Idées
Quand les vaincus sont les vainqueurs
En Egypte, l’opposition qui dénonce des fraudes continue sa mobilisation. Le combat mené est celui de deux projets de société. Mais même s’ils perdent la bataille du référendum, les modernistes égyptiens savent désormais qu’ils ne sont plus une minorité mais presque la moitié de la société. Une excellente nouvelle pour tous leurs semblables arabes.

Pour une fois, la satisfaction serait à mettre du côté des vaincus, pas des vainqueurs. Les résultats de la première phase du référendum constitutionnel en Egypte est à considérer comme une réjouissante surprise pour tous les modernistes du monde arabe. Le camp islamiste certes l’emporte mais juste d’une courte tête, ce qui, en soi, signe un échec pour lui. Là où les Frères musulmans attendaient une victoire écrasante, à la mesure de leur poids électoral, ils se retrouvent avec un résultat qui confirme ce que les manifestations de ces dernières semaines ont montré, à savoir une Egypte coupée en deux. En effet, selon les chiffres livrés par les Frères musulmans eux-mêmes, de la première phase du référendum, le «oui» au projet constitutionnel l’emporterait avec tout juste 56%. Le résultat final ne sera connu que ce samedi, à l’issue de la seconde phase mais, déjà, il apparaît évident que Mohamed Morsi est bien loin du plébiscite qu’il escomptait. Il aura ainsi suffi aux islamistes de quelques mois au pouvoir pour expérimenter l’usure de celui-ci. En effet, lors des premières élections législatives post-Moubarak de 2011, les différentes formations islamistes (FM et salafistes) se taillaient la part du lion en raflant 113 des 168 sièges du Parlement.
Comparativement à ces scores, les premiers résultats du référendum constituent une véritable claque pour le camp islamiste. Ce petit 56% est à mettre au compte des faux pas et de la dérive autoritaire du président issu des rangs des Frères musulmans. Mais il est également le fruit de la formidable mobilisation de l’opposition égyptienne, libérale et de gauche, qui a investi la rue avec force pour s’élever contre le décret par lequel l’Exécutif voulait renforcer ses pouvoirs et contre un texte constitutionnel liberticide à bien des égards.

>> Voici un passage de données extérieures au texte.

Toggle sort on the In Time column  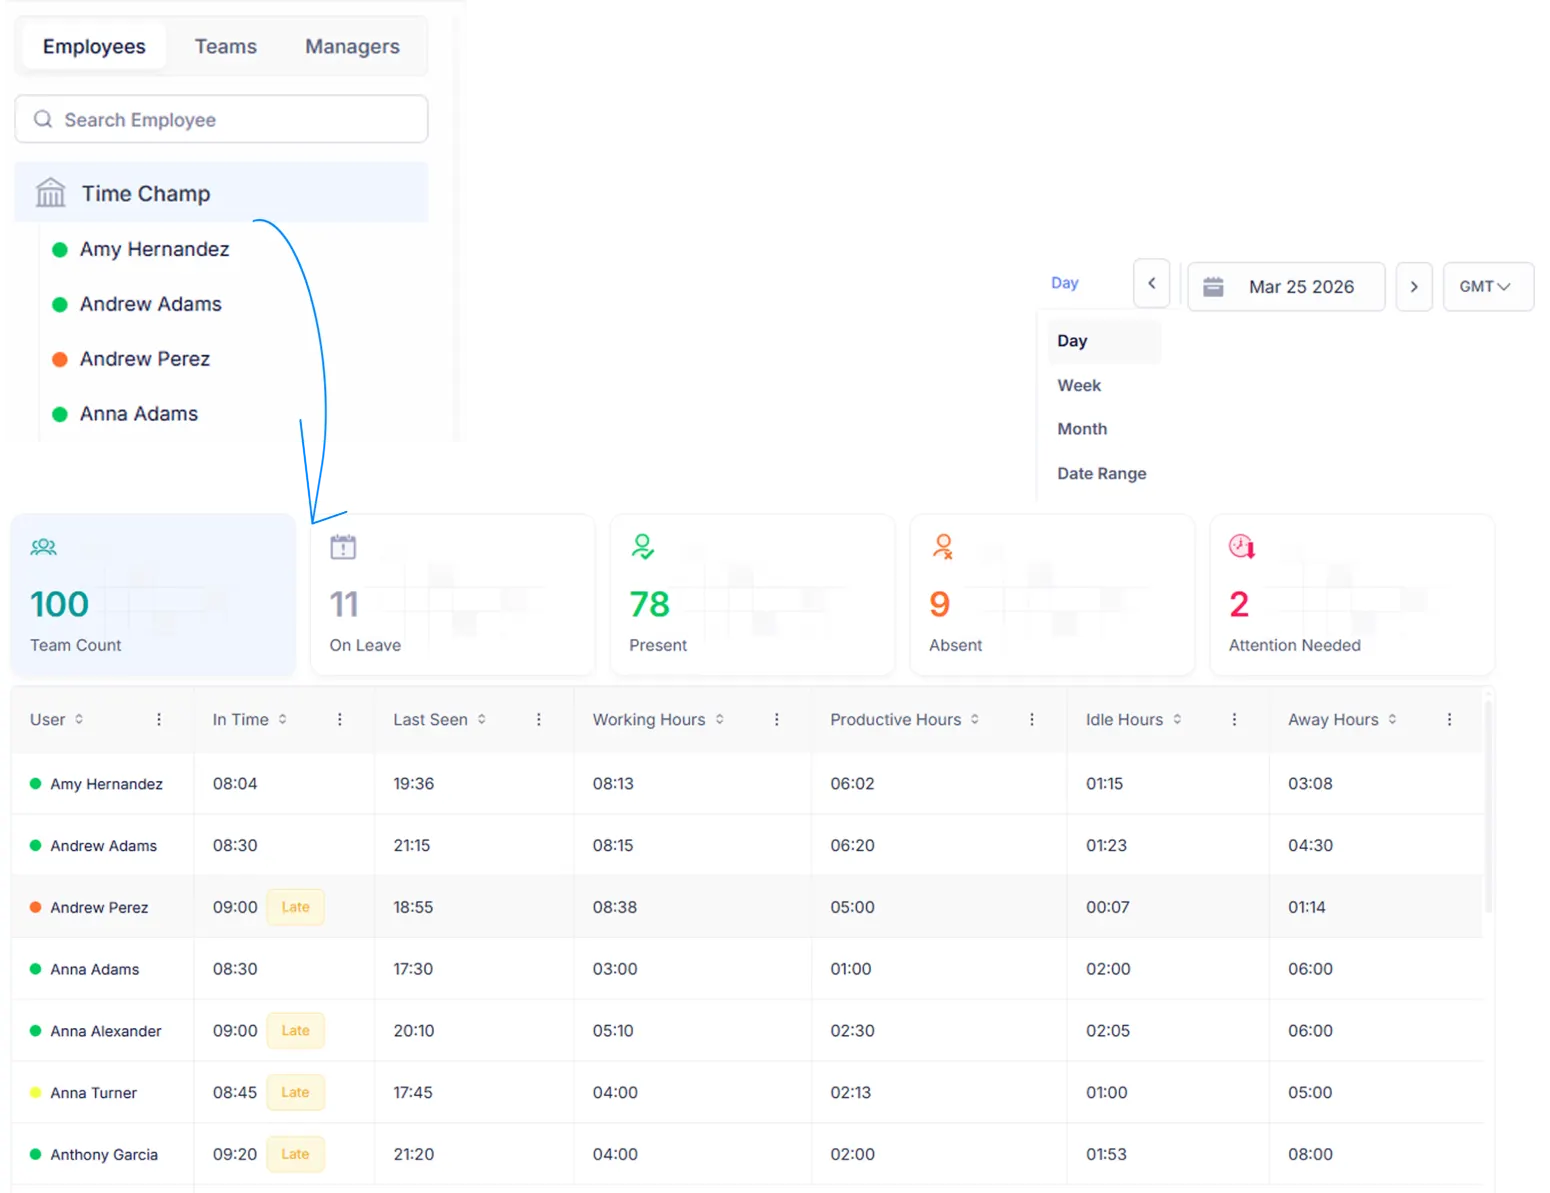285,719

Parmi les partisans du «non» au référendum, urbains essentiellement, dominent les chrétiens, les jeunes et les femmes. Les femmes, tout particulièrement, ont investi avec force les bureaux de vote, faisant des queues de plusieurs heures pour mettre leur bulletin dans l’urne comme l’ont montré les différents reportages. Logique : elles sont celles qui, avec la minorité chrétienne, ont le plus à perdre d’un surplus d’islamisation des textes. Quant aux jeunes, il y a certes ceux que le chômage et la misère jettent dans les bras de la mouvance islamiste mais il y a également les autres, ceux qui ont fait la révolution pour gagner en droits et en liberté. Et ceux-là n’entendent pas baisser les bras et se soumettre au diktat islamiste, quelle que soit sa puissance. Ces jeunes symbolisent cet autre visage de la société arabe, un visage que les grandes manifestations ont placé sous les feux des projecteurs mais qui, ensuite, est à nouveau retombé dans l’ombre. Ce visage-là, pourtant, est bien réel. Il suffit, pour le voir, de se balader aux abords des lycées ou dans les parcs, un samedi après-midi. D’observer ces bandes d’adolescents, garçons et filles confondus, au cours de leurs longues séances de «posage» pendant lesquels, entre grosses blagues et discussions, naissent les premiers amours. Cette génération montante -on ne parle pas là des «fils de riches»- est bien dans son temps. Elle regarde les chaînes satellitaires, rêve de beaux romans et plaque ses comportements sur ceux des acteurs des séries télévisées. On est, pour le meilleur et pour le pire, dans l’ère du «copier-coller». Tant au niveau de la pensée que des attitudes et des comportements.
Les islamistes, qui l’ont parfaitement compris, ont investi avec force les nouvelles technologies. Sauf que sur Internet, il n’est pas qu’un discours qui circule. Ce n’est pas la mosquée où les fidèles écoutent sagement le prêche de l’imam. Toutes les idées se confrontent. Au cours de ces deux dernières décennies, après l’échec du socialisme arabe et la révolution iranienne, les islamistes ont occupé le champ politique, se posant comme l’alternative aux pouvoirs en place. Mais avec «le printemps arabe» et leur installation aux commandes, la donne change. Ils sont désormais passés de l’autre côté de la barrière, une place infiniment moins confortable. En Egypte, l’opposition qui dénonce des fraudes continue sa mobilisation. Le combat mené est celui de deux projets de société. Mais même s’ils perdent la bataille du référendum, les modernistes égyptiens savent désormais qu’ils ne sont plus une minorité mais presque la moitié de la société. Une excellente nouvelle pour tous leurs semblables arabes.